Rewrite the rows from the start through the line containing "Action: pyautogui.click(x=1670, y=58)", changing "magnifier" to "glass" and leaving everything else as it is.

##############################

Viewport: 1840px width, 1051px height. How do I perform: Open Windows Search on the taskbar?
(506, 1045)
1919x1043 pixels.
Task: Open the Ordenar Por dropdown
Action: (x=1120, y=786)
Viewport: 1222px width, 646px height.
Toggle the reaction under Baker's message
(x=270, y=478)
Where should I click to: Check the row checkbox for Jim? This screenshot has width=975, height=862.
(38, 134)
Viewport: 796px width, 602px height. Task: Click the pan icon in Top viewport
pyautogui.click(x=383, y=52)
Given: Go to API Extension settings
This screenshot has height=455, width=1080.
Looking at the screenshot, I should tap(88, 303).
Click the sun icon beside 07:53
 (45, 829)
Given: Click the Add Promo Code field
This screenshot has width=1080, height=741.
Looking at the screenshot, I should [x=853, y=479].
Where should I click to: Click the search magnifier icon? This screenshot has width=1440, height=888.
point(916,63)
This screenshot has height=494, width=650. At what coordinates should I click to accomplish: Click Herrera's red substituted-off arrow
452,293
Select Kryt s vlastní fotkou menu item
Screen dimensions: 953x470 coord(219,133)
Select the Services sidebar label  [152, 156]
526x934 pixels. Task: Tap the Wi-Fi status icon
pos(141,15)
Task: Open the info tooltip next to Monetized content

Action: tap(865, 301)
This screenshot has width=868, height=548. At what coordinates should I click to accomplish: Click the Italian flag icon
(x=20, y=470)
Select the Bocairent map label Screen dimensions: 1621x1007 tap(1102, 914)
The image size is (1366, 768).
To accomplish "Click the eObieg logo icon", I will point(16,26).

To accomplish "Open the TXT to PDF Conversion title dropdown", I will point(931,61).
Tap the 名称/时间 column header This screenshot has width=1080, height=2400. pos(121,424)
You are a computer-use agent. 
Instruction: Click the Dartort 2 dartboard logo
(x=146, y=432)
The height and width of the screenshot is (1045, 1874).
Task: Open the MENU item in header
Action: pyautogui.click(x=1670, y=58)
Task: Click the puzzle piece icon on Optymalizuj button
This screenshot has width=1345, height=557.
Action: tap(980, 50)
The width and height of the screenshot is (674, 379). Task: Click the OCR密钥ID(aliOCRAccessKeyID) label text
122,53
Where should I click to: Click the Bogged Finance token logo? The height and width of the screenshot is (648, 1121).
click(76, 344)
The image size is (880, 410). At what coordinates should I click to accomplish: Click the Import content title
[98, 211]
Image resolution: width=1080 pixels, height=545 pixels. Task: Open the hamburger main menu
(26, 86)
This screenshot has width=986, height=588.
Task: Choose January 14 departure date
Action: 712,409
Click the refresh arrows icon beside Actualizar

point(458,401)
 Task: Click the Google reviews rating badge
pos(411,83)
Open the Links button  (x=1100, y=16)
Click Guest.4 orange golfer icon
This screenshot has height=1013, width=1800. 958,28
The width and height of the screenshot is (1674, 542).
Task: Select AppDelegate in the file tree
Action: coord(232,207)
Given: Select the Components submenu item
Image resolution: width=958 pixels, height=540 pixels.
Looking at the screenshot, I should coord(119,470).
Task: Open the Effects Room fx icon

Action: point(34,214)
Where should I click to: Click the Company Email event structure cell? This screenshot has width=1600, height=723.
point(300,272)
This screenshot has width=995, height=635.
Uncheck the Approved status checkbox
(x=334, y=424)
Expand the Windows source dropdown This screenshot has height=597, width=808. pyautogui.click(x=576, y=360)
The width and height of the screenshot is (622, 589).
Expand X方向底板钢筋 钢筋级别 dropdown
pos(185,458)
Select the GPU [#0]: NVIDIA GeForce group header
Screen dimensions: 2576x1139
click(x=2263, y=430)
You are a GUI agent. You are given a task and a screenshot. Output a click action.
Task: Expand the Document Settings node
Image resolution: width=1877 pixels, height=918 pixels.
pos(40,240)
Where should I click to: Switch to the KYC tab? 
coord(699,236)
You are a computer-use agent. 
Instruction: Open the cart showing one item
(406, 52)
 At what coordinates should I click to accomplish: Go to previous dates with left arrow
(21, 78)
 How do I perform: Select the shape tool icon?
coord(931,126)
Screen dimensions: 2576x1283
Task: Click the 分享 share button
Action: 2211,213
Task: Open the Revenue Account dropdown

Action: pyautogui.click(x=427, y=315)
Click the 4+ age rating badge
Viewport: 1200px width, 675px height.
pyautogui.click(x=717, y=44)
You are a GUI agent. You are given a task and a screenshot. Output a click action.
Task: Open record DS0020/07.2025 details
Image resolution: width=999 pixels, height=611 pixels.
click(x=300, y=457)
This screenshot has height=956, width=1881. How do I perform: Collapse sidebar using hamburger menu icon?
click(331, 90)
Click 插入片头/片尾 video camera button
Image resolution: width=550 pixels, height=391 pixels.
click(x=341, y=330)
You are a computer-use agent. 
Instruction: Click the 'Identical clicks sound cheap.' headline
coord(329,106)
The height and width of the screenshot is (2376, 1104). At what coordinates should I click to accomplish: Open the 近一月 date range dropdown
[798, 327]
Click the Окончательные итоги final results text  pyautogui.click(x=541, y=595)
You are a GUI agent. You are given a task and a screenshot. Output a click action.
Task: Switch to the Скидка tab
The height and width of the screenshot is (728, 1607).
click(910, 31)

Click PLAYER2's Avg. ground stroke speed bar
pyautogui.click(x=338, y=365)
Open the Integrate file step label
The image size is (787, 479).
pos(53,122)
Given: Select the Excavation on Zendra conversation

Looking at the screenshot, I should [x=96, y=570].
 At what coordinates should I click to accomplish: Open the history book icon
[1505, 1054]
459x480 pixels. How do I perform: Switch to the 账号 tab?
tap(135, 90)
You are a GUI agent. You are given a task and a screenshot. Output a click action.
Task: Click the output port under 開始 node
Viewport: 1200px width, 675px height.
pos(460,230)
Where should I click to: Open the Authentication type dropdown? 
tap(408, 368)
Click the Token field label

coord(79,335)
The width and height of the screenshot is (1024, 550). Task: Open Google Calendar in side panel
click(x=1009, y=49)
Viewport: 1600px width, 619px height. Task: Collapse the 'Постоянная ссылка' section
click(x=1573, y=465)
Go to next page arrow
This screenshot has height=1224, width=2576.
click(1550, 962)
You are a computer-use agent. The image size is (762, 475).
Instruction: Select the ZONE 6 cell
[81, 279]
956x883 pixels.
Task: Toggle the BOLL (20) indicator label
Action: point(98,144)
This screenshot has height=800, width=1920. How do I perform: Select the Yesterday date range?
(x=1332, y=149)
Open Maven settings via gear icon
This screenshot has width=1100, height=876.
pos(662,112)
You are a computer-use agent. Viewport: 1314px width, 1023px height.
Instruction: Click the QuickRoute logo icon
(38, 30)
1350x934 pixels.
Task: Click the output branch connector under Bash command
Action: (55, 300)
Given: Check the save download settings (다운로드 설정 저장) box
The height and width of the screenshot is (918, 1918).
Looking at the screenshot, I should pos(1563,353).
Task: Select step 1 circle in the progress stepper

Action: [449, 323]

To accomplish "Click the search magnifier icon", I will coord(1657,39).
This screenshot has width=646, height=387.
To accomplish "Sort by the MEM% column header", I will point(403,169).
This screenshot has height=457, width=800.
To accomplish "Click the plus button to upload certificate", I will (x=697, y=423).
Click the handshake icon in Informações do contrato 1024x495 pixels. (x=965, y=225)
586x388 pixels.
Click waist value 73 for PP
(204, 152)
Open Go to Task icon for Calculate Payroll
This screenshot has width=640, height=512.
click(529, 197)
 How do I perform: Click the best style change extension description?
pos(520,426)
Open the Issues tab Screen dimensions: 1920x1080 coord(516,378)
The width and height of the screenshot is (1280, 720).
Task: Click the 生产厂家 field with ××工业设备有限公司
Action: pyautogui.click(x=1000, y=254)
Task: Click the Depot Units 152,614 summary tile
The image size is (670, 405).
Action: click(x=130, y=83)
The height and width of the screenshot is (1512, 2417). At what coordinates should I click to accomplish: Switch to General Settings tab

##############################

Task answer —
Viewport: 1840px width, 1051px height. How do I perform: Open Windows Search on the taskbar?
(506, 1045)
1919x1043 pixels.
Task: Open the Ordenar Por dropdown
Action: (x=1120, y=786)
Viewport: 1222px width, 646px height.
Toggle the reaction under Baker's message
(x=270, y=478)
Where should I click to: Check the row checkbox for Jim? This screenshot has width=975, height=862.
(38, 134)
Viewport: 796px width, 602px height. Task: Click the pan icon in Top viewport
pyautogui.click(x=383, y=52)
Given: Go to API Extension settings
This screenshot has height=455, width=1080.
Looking at the screenshot, I should tap(88, 303).
Click the sun icon beside 07:53
 (45, 829)
Given: Click the Add Promo Code field
This screenshot has width=1080, height=741.
Looking at the screenshot, I should [x=853, y=479].
Where should I click to: Click the search glass icon? This screenshot has width=1440, height=888.
point(916,63)
This screenshot has height=494, width=650. At what coordinates should I click to accomplish: Click Herrera's red substituted-off arrow
452,293
Select Kryt s vlastní fotkou menu item
Screen dimensions: 953x470 coord(219,133)
Select the Services sidebar label  [152, 156]
526x934 pixels. Task: Tap the Wi-Fi status icon
pos(141,15)
Task: Open the info tooltip next to Monetized content

Action: tap(865, 301)
This screenshot has width=868, height=548. At what coordinates should I click to accomplish: Click the Italian flag icon
(x=20, y=470)
Select the Bocairent map label Screen dimensions: 1621x1007 tap(1102, 914)
The image size is (1366, 768).
To accomplish "Click the eObieg logo icon", I will point(16,26).

To accomplish "Open the TXT to PDF Conversion title dropdown", I will point(931,61).
Tap the 名称/时间 column header This screenshot has width=1080, height=2400. pos(121,424)
You are a computer-use agent. 
Instruction: Click the Dartort 2 dartboard logo
(x=146, y=432)
The height and width of the screenshot is (1045, 1874).
Task: Open the MENU item in header
Action: pyautogui.click(x=1670, y=58)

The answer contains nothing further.